Choosing the Right Tool

Start with dnstop if you need immediate visibility with zero infrastructure. It is the equivalent of top for DNS — a quick diagnostic that tells you what is happening right now.

Choose Packetbeat if you already run (or plan to run) the Elastic Stack. It slots into your existing observability pipeline and adds DNS alongside HTTP, TLS, and database monitoring with minimal overhead.

Deploy Arkime when you need forensic-grade DNS monitoring. If you are investigating a security incident, responding to a DNS-based attack, or need to prove compliance with audit requirements, having the full packet capture available is invaluable.

For comprehensive coverage, many organizations run all three: dnstop for on-call troubleshooting, Packetbeat for continuous monitoring dashboards, and Arkime for security forensics and compliance.

For related reading, see our DNS load balancing guide for dnsdist deployment and network traffic analysis comparison for broader packet capture options.

FAQ

What is the best tool to monitor DNS queries in real time?

For real-time terminal monitoring, dnstop is the simplest and fastest option. It shows live DNS query statistics in an interactive ncurses interface with zero configuration — just point it at a network interface. If you need real-time dashboards with historical context, Packetbeat with Kibana provides visual real-time monitoring.

Can I monitor DNS traffic without installing agents on every server?

Yes. Tools like dnstop and Arkime use libpcap to capture DNS traffic directly on a network interface or mirror port. You only need to deploy them where DNS traffic flows — typically on your DNS resolver, firewall, or a switch SPAN/mirror port.

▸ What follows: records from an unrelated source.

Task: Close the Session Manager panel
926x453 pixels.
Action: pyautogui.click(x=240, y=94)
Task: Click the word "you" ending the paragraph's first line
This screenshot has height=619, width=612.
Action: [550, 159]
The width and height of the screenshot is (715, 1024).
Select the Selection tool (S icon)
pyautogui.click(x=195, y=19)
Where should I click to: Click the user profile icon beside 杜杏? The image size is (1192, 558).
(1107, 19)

Packetbeat, however, does require installation on each host you want to monitor.

How do I detect DNS tunneling with these tools?

dnstop can reveal tunneling by showing unusually long domain names or high query volumes to a single domain in its “Queries” table. Packetbeat lets you query Elasticsearch for abnormally long dns.question.name values or high-frequency queries to suspicious domains. Arkime provides the most thorough detection — you can search for DNS sessions with large response sizes or unusual TXT record queries, then examine the full PCAP to confirm.

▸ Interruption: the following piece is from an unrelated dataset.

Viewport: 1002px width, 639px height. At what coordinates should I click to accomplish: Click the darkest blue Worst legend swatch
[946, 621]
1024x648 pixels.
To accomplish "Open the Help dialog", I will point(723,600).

Does Arkime replace Packetbeat for DNS monitoring?

Not exactly. Arkime stores full packet captures, which includes all DNS data, but it is designed as a security forensics platform rather than a monitoring dashboard. Packetbeat provides structured DNS fields, pre-built Kibana dashboards, and alerting capabilities out of the box. Many teams use Arkime for deep forensic investigation and Packetbeat for day-to-day operational monitoring.

Can these tools monitor encrypted DNS (DoH/DoT)?

dnstop only monitors unencrypted DNS on port 53 — it cannot parse encrypted DNS over HTTPS (DoH) or DNS over TLS (DoT) traffic. Packetbeat can parse DoT if you configure it with the TLS decryption keys, but DoH appears as regular HTTPS traffic. Arkime captures all packets but similarly cannot decrypt encrypted DNS without the server’s TLS keys. For encrypted DNS monitoring, see our DNS over HTTPS and TLS guide for self-hosted resolver options that log query data before encryption.

How much storage does Arkime need for DNS monitoring?

Storage depends on traffic volume. A small office (100-500 users) typically generates 1-5 GB of PCAP per day. Arkime’s freeSpaceG setting automatically deletes old captures when disk space runs low. For DNS-only monitoring (not full network capture), you can use BPF filters like port 53 to capture only DNS traffic, dramatically reducing storage needs. A 1 TB drive can store weeks of DNS-only captures for a small network.